LINCOLN, Maine — Veterans Day in Lincoln is a thoughtful holiday.

Besides the honor guards and their rifle salutes, the gatherings of American Legion Post 77, VFW Post 1438 and Marine Corps League members, the speeches and the thanks proffered to all American veterans who fought in this country’s wars, people said they think about what Veterans Day means to them.

Arrayed around the Lincoln Veterans Memorial shortly before noon Monday, about 150 people gathered to honor the town’s veterans, and to them Veterans Day meant different things.

To Roger Morrison, it was a chance to wonder if kids today could understand what life was like during World War II.

“When I was a senior in high school,” Morrison said Wednesday, “it didn’t occur to anyone to think about what to do for a living. That didn’t even exist. If you didn’t enlist, you were drafted. There was only the war to think about.”

Just 18, the Lincoln resident recalled how he boarded a midnight train to take him into the Navy where, as a Seabee — a member of a construction battalion — Morrison didn’t stop traveling until he was in the Philippines helping free the islands from four years of brutal Japanese occupation.

“The thing I remember the most was the homesickness,” the 83-year-old recalled. “Aside from maybe a trip to Rhode Island that I took when I was about this tall, I don’t think I had ever been anywhere, and this time, my mother wasn’t going with me.”

Standing a few feet from Morrison, one of those kids of today, 8-year-old Thresa Adams, saw little more than the hundreds of names neatly etched into the memorial. Fascinated with the names, she kept counting them.

State Rep. Jeff Gifford considered how his father, Phillip Gifford, and his father’s brother, Earl Gifford, fought as U.S. Army infantrymen after D-Day.
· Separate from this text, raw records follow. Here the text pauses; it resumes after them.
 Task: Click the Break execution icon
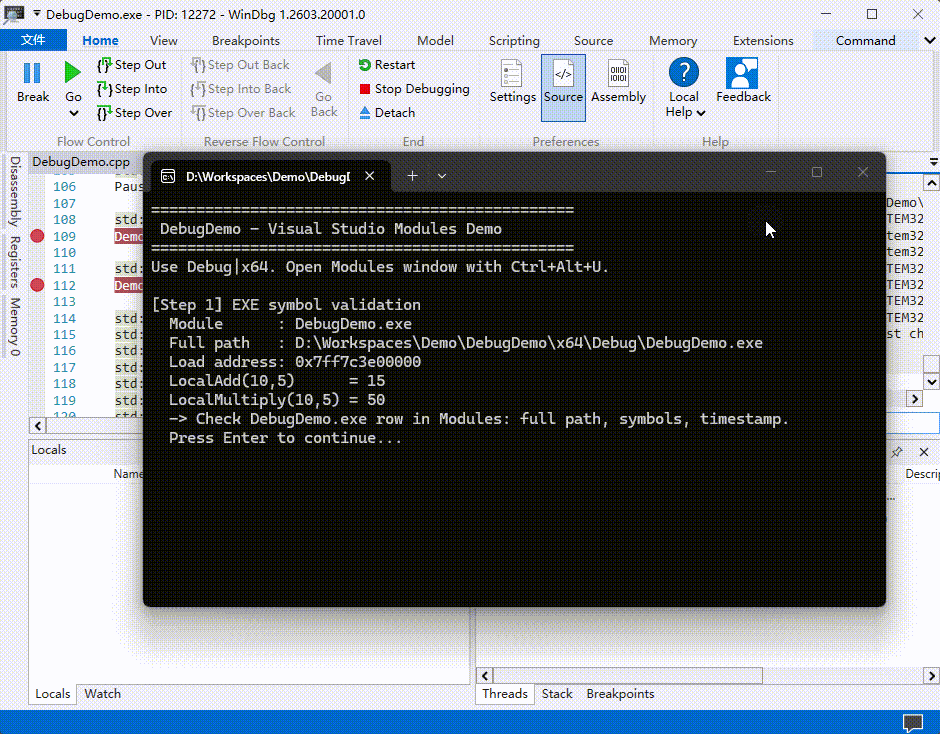click(32, 82)
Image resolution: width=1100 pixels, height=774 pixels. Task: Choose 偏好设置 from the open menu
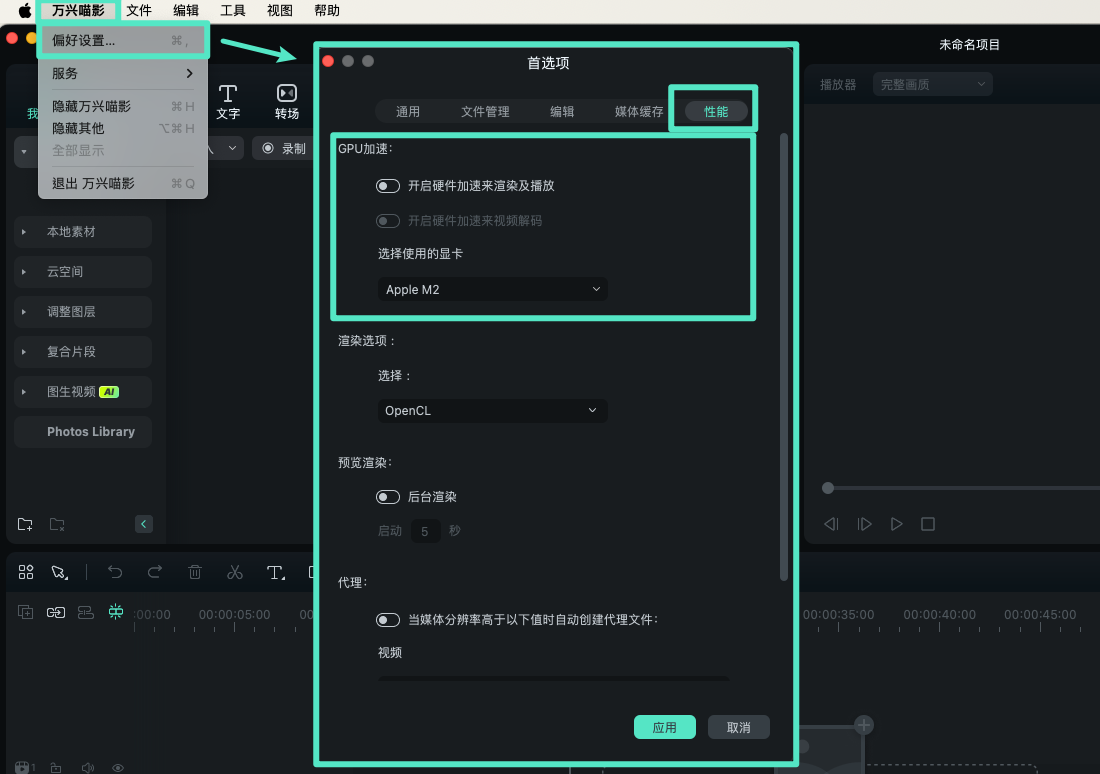tap(90, 39)
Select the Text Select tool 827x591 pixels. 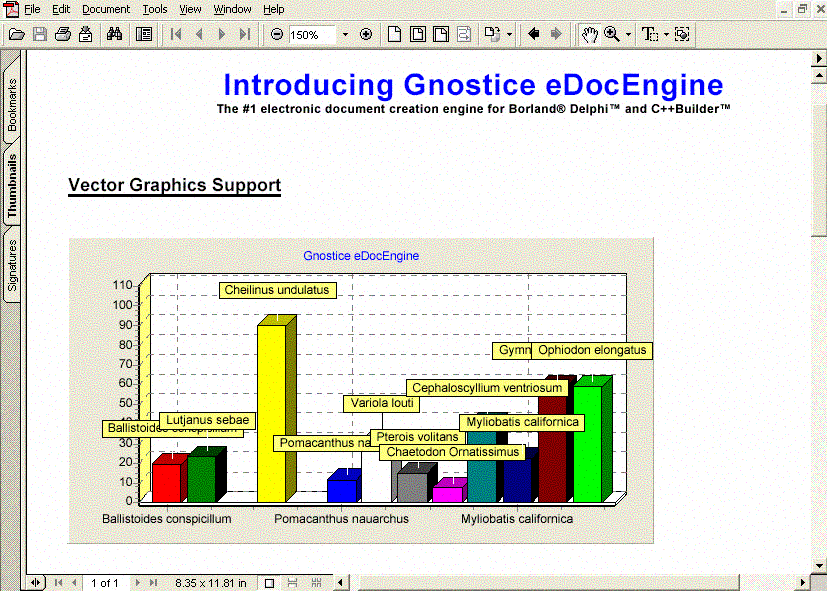(649, 34)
“Think about it,” Gifford said. “People like my dad, who grew up in Lee, had to leave school in the eighth grade to work on their farms and then, when he was maybe 17 or 18, he got drafted and had to go to Europe to fight a war. Back in those days, a trip to Lincoln was a big deal — to Bangor was unheard of. And they were kids.
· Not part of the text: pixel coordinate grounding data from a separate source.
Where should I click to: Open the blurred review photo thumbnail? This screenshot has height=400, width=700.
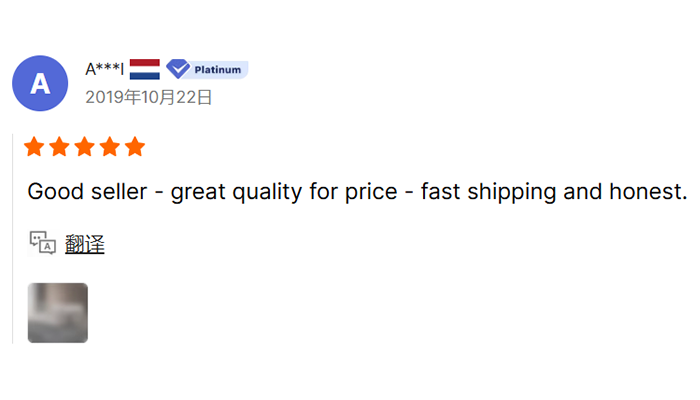pos(58,313)
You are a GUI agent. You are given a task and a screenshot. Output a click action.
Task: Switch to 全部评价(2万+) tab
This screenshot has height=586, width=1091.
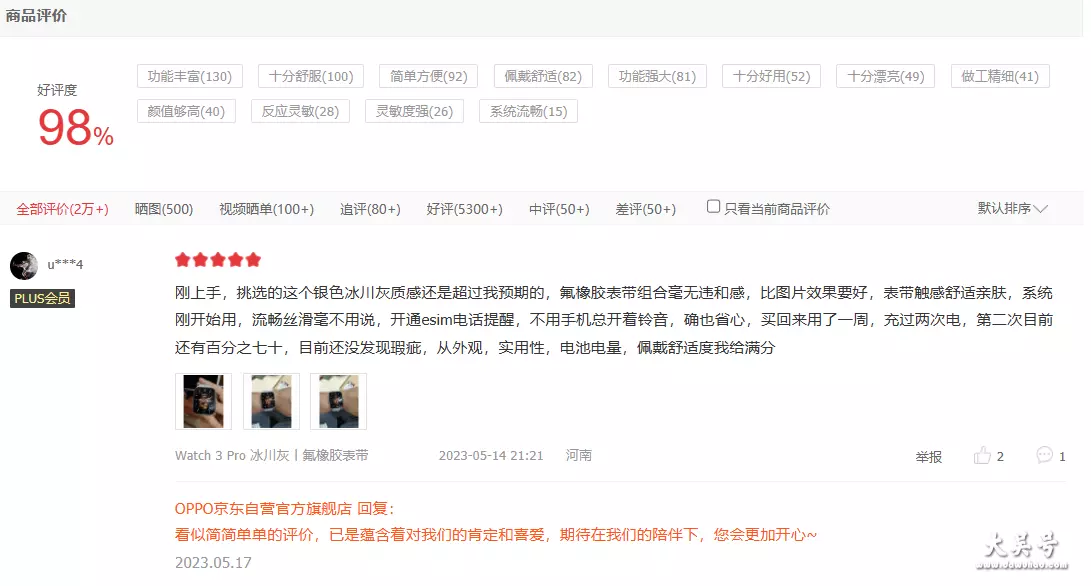pos(63,209)
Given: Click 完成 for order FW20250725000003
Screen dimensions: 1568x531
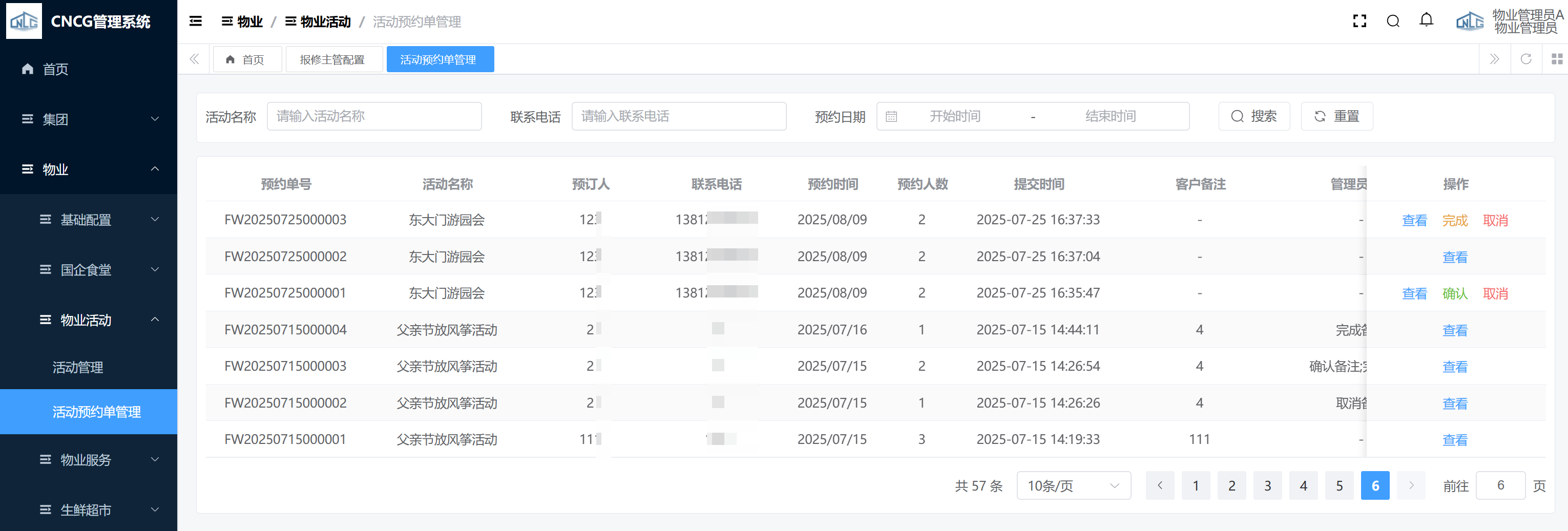Looking at the screenshot, I should [x=1455, y=220].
“I often think about it,” Gifford said. “It’s a fascinating thing.”

State Sen. Elizabeth Schneider thanked veterans for their sacrifices and pondered how their shared experiences made them special.

“Through all of their struggles there are treasures found, great bonds of camaraderie which are everlasting,” she said. “A unity in caring to preserve our democracy, our freedom, and having pride in serving others are the shining pearls of strength of character which are forged throughout these difficult periods.”
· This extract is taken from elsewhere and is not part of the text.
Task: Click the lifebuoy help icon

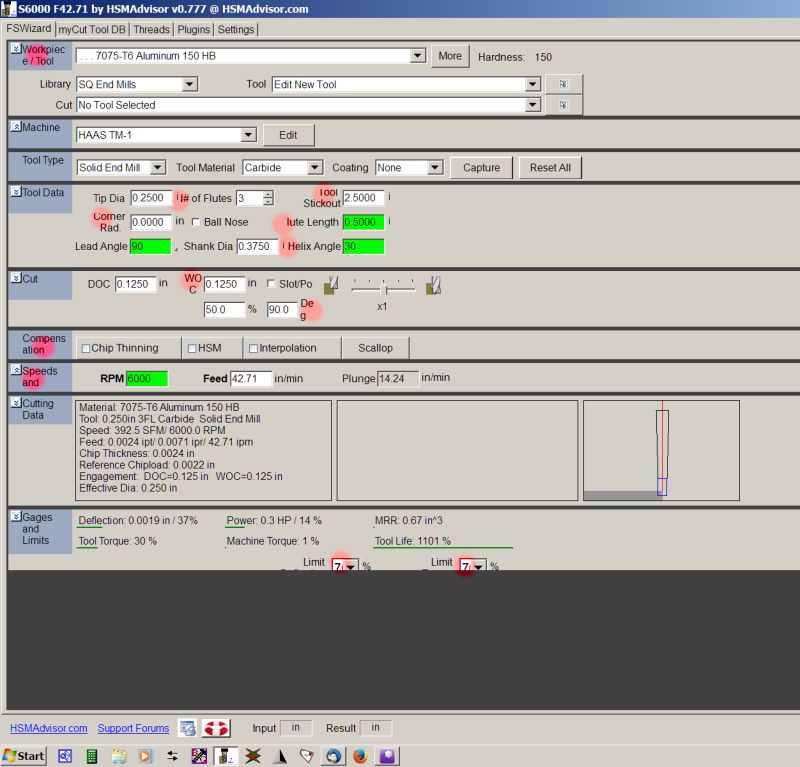Action: point(217,728)
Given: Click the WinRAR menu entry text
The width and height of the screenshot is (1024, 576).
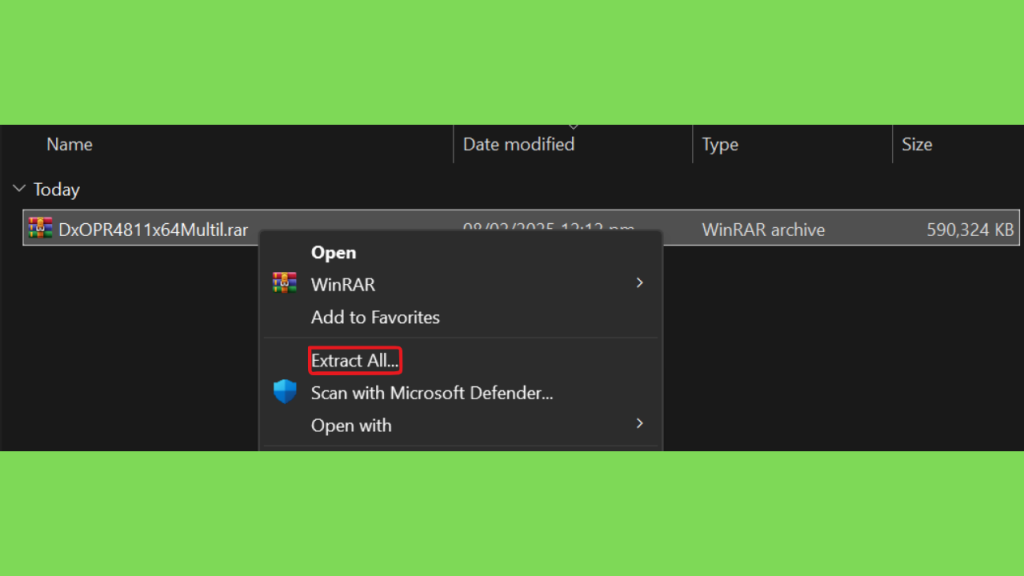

An after-school teacher with the KidCare America program at Community Evangel Temple of Lincoln, Michelle Russell of Chester brought Adams to the ceremony because she thought it important to give her something more than a history lesson.

As part of her efforts, Russell had her class write letters to an imaginary World War I veteran. The letters, she said, were full of questions about tactile issues: What do you eat? How do you live? Life almost 100 years ago was clearly a huge mystery to the children, and the sacrifices the veterans made appeared even more mysterious, Russell said.

“I don’t know if they understand the sacrifice,” Russell said, “but they should. It’s important.”